Software application development
This blog is intended to provoke discussion and exchange between like minded software application developers, engineers, architects, project managers - and keen hobbyists too.
Thursday 1 October 2009, 9:31 AM
Huddle has an app for iPhone web conferencing
Well, although I know WebEx works pretty well as I have a client who uses it often, the company is usually ranked somewhere in the deep left bottom ‘oh yuk – don’t touch’ quarter of the Gartner magic quadrant for these technologies. Lotus I was force fed for two years when I worked for an IBM supplier and I’ve been thankfully free of it ever since. NB: I know it’s powerful and well built, but it’s just painful for most of us isn’t it? Finally, Box.net – I have to confess I don’t know well enough to comment on. So hardly a glowing set of three to go head-to-head against is it?
What Huddle does do well is provide a hosted suite of live tools in a single app – and because it’s a pretty thoroughbred web 2.0 beast, it offers features like unlimited users for free so that it can scale from small teams to large enterprise deployments for a comparatively low cost.
But integration with Microsoft Office, wouldn’t you have expected them to have provided that before now wouldn’t you? I guess not, perhaps that's why Microsoft has tried so hard to do what Google docs never quite seemed to be able to pull off with its new baby. What users obviously want is the ability to use collaboration tools to access documents stored online directly from their desktop applications and this is the direction that both Huddle and Microsoft are pushing for.
Huddle in fact has been working with that large software company on the US far North West cost more closely than you might think. “Through the Microsoft BizSpark program, Huddle has been able to leverage a variety of tools and technologies including Microsoft Office to create a better experience for their customers,” said Dan’l Lewin, corporate vice president of Emerging Business Development at Microsoft.

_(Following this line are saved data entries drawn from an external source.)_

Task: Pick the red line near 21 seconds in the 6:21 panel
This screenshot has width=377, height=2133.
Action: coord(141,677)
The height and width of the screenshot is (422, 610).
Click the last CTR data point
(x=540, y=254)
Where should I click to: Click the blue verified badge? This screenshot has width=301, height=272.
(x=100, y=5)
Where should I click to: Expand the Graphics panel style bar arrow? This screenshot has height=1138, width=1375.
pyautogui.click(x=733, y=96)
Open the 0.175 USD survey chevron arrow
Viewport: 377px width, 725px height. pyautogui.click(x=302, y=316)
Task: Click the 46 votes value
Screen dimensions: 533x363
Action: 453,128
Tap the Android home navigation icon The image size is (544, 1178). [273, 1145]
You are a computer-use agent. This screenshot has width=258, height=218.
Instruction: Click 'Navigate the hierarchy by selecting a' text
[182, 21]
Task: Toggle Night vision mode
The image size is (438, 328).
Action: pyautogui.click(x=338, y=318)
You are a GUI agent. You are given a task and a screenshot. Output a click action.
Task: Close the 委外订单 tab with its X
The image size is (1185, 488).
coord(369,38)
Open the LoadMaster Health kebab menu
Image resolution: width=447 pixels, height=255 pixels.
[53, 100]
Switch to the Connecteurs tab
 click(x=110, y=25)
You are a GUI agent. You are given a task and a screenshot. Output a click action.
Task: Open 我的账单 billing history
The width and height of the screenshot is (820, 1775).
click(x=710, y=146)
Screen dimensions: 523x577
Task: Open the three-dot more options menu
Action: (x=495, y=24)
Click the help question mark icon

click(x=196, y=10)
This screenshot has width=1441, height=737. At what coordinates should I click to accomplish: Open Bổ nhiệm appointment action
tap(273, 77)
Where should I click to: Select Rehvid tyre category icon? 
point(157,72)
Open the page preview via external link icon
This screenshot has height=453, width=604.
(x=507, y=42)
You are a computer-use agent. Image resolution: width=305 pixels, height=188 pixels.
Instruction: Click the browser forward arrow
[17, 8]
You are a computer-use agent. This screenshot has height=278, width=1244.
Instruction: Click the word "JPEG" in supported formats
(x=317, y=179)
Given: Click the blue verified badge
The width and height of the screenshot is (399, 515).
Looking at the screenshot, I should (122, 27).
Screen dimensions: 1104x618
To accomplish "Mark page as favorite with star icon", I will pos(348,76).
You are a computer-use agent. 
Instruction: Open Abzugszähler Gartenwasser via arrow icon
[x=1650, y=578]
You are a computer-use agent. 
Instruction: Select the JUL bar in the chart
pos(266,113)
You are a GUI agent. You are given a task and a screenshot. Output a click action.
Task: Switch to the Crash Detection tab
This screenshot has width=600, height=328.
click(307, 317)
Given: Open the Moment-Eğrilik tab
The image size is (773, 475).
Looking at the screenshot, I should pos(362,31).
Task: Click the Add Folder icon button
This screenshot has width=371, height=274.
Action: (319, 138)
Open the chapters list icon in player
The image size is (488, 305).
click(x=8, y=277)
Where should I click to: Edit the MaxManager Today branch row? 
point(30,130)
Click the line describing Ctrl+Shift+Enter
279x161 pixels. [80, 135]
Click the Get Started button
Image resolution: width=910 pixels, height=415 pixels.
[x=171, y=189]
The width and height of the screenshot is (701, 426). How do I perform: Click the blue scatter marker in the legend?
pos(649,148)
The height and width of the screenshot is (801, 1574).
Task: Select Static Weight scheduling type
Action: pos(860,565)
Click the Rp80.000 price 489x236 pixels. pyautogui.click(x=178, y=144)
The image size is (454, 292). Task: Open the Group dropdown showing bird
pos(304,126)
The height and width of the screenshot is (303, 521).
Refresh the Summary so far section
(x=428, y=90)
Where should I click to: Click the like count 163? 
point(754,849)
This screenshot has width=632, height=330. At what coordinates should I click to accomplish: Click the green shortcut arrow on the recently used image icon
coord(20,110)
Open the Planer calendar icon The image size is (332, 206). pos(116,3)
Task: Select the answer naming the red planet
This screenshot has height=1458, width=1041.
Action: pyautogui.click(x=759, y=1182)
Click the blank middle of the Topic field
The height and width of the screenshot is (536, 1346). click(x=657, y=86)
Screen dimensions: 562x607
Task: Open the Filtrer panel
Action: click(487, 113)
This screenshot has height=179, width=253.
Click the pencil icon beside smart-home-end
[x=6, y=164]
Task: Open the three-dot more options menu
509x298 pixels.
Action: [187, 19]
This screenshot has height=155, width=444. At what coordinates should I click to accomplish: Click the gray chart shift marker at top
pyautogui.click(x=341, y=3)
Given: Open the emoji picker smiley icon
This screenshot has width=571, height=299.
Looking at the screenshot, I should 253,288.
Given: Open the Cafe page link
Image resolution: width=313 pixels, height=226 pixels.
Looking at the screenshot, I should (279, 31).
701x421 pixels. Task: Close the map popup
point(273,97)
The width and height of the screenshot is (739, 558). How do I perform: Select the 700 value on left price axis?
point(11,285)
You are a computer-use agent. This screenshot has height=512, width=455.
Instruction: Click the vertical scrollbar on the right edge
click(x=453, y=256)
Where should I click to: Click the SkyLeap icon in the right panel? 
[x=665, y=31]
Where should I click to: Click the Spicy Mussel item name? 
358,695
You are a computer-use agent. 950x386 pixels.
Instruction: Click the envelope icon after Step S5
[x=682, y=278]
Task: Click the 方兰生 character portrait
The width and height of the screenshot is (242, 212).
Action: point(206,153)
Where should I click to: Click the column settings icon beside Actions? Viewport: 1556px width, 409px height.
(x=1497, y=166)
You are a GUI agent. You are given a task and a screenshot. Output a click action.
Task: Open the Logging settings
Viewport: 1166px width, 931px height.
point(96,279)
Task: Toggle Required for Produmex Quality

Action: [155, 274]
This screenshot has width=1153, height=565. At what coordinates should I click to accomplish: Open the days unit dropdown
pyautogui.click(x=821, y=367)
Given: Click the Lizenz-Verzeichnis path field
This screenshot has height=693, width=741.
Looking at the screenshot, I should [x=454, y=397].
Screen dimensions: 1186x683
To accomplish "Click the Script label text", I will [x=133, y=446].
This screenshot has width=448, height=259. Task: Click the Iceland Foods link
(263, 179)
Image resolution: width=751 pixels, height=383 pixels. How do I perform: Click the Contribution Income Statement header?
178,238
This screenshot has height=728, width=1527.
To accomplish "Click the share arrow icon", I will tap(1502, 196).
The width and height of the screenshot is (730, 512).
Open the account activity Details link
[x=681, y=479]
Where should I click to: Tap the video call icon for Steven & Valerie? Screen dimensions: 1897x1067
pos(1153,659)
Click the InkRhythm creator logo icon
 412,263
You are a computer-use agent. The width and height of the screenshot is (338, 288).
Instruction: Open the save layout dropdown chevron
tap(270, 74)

No misspelling – he really does use an apostrophe in his name.
As well as web conferencing that integrates directly with your Outlook or Google calendar (I don’t use either so I’m not sure why this is a sales plug), Huddle says that its price is currently the lowest available on the market and that it can be also accessed on other cell phones by using third party applications such as Clustr if you so wish – and its iPhone app offers, “Access to document sharing, project tasks, discussions and whiteboards, as well as a complete view of the user's personalised dashboard.”
This all sounds superb, I just wish I could afford an iPhone so I could try some of this stuff. I do think that this is interesting news to follow though and I’ll tell you why. Travelling a huge amount as I do, I am constantly playing with a mix of netbook, oversized MacBook Pro and an ageing Palm Treo as I desperately search for free WiFi hotspots from Surrey to Mauritania. Once this web 2.0 type of technology finally comes of age I will gladly buy in to it. I need to be better connected. For now though, I’ll take a slightly sceptical backseat if it’s all the same to you folks.